Publication at Faculty of Humanities |
2021

Abstract

The article addresses precarious work performed by employees in the Czech Republic in the period 2008 to 2018. The approach involved the operationalisation of uncertain positions in the labour market, with an initial assumption that two types of such employees exist according to employment legislation, i.e. those working on fixed-term contracts and those on part-time contracts.

This approach is validated in the article via the consideration of several related aspects (income differences, differentiation between professions and the unemployment risk) using data from the Labour Force Survey. The results show that precarious employees have a household income per capita of below the income poverty line.

The next step of the research identified those occupations with a higher incidence of precarious work with respect both to the main classifications of the ISCO occupation classification and individual occupations. It was confirmed that the professions affected are those with lower qualification demands - auxiliary and unskilled workers (approximately 9%) and workers in the services and retail sectors (approximately 4%).

Furthermore, the article presents time-series aggregated data on both of the types of precarious work identified approximately from the beginning of the financial crisis in 2008 up to 2018 in connection with the development of unemployment. The application of the operationalisation approach, especially concerning short-term contracts (the first type), was further validated by the results of the unemployment risk analysis of the panel component of the data.

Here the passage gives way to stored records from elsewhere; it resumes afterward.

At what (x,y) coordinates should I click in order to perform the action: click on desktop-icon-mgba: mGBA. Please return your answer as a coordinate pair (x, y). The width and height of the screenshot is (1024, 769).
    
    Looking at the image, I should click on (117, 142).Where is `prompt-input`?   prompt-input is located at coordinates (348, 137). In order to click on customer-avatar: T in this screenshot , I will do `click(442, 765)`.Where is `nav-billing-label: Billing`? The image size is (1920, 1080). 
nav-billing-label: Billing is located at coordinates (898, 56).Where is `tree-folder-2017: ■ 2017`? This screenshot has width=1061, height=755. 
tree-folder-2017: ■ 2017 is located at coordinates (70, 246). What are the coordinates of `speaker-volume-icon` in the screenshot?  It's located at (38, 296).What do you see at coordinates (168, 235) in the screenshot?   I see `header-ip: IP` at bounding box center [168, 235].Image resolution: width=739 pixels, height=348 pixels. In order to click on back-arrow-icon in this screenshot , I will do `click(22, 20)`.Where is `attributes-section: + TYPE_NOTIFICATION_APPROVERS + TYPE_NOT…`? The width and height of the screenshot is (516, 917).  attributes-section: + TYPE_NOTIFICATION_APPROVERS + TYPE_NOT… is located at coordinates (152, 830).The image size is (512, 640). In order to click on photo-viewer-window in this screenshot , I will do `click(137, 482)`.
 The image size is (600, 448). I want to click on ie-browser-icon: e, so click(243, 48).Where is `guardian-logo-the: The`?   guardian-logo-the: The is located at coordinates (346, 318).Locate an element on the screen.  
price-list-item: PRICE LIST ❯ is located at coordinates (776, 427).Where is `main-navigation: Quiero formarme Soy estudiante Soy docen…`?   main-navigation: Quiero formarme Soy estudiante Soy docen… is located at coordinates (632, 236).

It was determined that a higher probability of unemployment occurs, even within the same occupational groups (and considered according to gender and education), with respect to those employees who occupied precarious employment positions in the previous quarter. When compared to other research approaches, the operationalisation of unstable work via the analysis of secondary data proved to be a suitable tool for research into both the conditions of those with precarious positions in the labour market and the various effects on the behaviour and thinking of those affected.